● Exercise prompt: Repeat the following listing word for word, keeping every line in its original order.

------------------------------------

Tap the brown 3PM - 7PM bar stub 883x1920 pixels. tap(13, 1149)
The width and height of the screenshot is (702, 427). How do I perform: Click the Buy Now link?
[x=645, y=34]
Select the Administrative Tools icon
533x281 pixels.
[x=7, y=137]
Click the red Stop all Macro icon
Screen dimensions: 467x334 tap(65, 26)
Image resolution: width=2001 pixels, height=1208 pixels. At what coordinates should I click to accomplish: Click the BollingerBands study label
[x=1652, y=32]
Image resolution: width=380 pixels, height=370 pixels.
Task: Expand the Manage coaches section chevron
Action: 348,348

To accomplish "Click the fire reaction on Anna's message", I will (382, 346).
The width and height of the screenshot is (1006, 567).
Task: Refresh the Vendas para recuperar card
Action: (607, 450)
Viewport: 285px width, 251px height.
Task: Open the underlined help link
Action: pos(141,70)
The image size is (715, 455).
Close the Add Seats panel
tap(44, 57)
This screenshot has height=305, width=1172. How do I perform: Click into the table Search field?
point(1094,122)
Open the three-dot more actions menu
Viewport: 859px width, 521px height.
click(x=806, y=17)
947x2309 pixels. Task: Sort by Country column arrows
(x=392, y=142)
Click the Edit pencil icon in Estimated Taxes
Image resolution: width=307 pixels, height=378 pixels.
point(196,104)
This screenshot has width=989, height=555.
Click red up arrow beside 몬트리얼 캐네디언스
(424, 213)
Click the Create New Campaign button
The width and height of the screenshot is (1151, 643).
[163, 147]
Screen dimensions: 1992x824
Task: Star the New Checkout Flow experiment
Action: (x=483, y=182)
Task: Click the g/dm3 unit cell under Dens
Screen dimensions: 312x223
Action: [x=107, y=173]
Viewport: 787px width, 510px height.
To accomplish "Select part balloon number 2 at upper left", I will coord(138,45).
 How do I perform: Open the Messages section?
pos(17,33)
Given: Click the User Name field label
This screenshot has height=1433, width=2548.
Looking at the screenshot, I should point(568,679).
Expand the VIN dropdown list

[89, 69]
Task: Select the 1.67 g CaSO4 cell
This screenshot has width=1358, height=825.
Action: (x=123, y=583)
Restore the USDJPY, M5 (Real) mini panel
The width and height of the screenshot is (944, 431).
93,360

------------------------------------

● Answer to this task:
Tap the brown 3PM - 7PM bar stub 883x1920 pixels. tap(13, 1149)
The width and height of the screenshot is (702, 427). How do I perform: Click the Buy Now link?
[x=645, y=34]
Select the Administrative Tools icon
533x281 pixels.
[x=7, y=137]
Click the red Stop all Macro icon
Screen dimensions: 467x334 tap(65, 26)
Image resolution: width=2001 pixels, height=1208 pixels. At what coordinates should I click to accomplish: Click the BollingerBands study label
[x=1652, y=32]
Image resolution: width=380 pixels, height=370 pixels.
Task: Expand the Manage coaches section chevron
Action: 348,348

To accomplish "Click the fire reaction on Anna's message", I will (382, 346).
The width and height of the screenshot is (1006, 567).
Task: Refresh the Vendas para recuperar card
Action: (607, 450)
Viewport: 285px width, 251px height.
Task: Open the underlined help link
Action: pos(141,70)
The image size is (715, 455).
Close the Add Seats panel
tap(44, 57)
This screenshot has height=305, width=1172. How do I perform: Click into the table Search field?
point(1094,122)
Open the three-dot more actions menu
Viewport: 859px width, 521px height.
click(x=806, y=17)
947x2309 pixels. Task: Sort by Country column arrows
(x=392, y=142)
Click the Edit pencil icon in Estimated Taxes
Image resolution: width=307 pixels, height=378 pixels.
point(196,104)
This screenshot has width=989, height=555.
Click red up arrow beside 몬트리얼 캐네디언스
(424, 213)
Click the Create New Campaign button
The width and height of the screenshot is (1151, 643).
[163, 147]
Screen dimensions: 1992x824
Task: Star the New Checkout Flow experiment
Action: (x=483, y=182)
Task: Click the g/dm3 unit cell under Dens
Screen dimensions: 312x223
Action: [x=107, y=173]
Viewport: 787px width, 510px height.
To accomplish "Select part balloon number 2 at upper left", I will coord(138,45).
 How do I perform: Open the Messages section?
pos(17,33)
Given: Click the User Name field label
This screenshot has height=1433, width=2548.
Looking at the screenshot, I should point(568,679).
Expand the VIN dropdown list

[89, 69]
Task: Select the 1.67 g CaSO4 cell
This screenshot has width=1358, height=825.
Action: (x=123, y=583)
Restore the USDJPY, M5 (Real) mini panel
The width and height of the screenshot is (944, 431).
93,360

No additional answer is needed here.